• **Task to complete**:
Go over the lines below, and when one contains the word "will", copy it.

• **Extracted information**:
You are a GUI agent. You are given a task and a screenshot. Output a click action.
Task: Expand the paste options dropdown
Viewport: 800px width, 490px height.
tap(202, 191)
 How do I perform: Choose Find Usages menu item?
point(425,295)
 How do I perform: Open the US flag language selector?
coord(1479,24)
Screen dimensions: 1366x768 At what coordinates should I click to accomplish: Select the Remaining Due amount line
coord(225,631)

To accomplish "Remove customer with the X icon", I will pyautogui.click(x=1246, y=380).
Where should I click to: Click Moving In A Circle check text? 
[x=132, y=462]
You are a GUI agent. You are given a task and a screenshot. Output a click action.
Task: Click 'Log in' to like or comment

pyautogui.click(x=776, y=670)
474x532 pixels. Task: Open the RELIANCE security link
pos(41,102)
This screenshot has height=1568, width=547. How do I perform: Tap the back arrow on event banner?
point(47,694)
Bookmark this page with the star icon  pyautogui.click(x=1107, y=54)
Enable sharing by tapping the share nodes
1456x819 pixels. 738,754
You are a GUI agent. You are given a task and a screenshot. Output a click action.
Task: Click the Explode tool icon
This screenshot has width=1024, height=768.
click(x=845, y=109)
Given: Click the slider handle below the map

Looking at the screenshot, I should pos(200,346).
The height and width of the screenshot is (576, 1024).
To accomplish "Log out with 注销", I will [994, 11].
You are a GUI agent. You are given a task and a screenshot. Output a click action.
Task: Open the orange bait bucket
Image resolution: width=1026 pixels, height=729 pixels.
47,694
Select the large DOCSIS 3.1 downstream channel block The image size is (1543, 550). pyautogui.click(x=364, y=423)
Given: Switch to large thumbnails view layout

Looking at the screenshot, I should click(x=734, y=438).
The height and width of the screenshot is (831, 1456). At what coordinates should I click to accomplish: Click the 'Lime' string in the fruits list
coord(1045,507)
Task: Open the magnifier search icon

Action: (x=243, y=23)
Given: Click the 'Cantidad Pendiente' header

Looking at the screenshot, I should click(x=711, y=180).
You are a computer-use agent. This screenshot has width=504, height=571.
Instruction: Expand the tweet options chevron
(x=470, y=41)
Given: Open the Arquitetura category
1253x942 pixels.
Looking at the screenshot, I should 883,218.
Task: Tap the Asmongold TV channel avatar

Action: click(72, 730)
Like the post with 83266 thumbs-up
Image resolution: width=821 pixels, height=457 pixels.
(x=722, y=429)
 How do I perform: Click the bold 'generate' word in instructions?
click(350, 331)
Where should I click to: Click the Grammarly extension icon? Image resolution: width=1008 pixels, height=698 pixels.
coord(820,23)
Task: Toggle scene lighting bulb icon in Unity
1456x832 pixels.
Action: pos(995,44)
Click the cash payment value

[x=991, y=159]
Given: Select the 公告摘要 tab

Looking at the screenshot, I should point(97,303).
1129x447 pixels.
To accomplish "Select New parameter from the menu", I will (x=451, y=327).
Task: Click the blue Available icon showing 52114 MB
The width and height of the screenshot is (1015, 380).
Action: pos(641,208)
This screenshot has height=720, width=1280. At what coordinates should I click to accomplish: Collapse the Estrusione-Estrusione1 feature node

• **The completed task**:
To accomplish "Remove customer with the X icon", I will pyautogui.click(x=1246, y=380).
To accomplish "Log out with 注销", I will [994, 11].
To accomplish "Select New parameter from the menu", I will (x=451, y=327).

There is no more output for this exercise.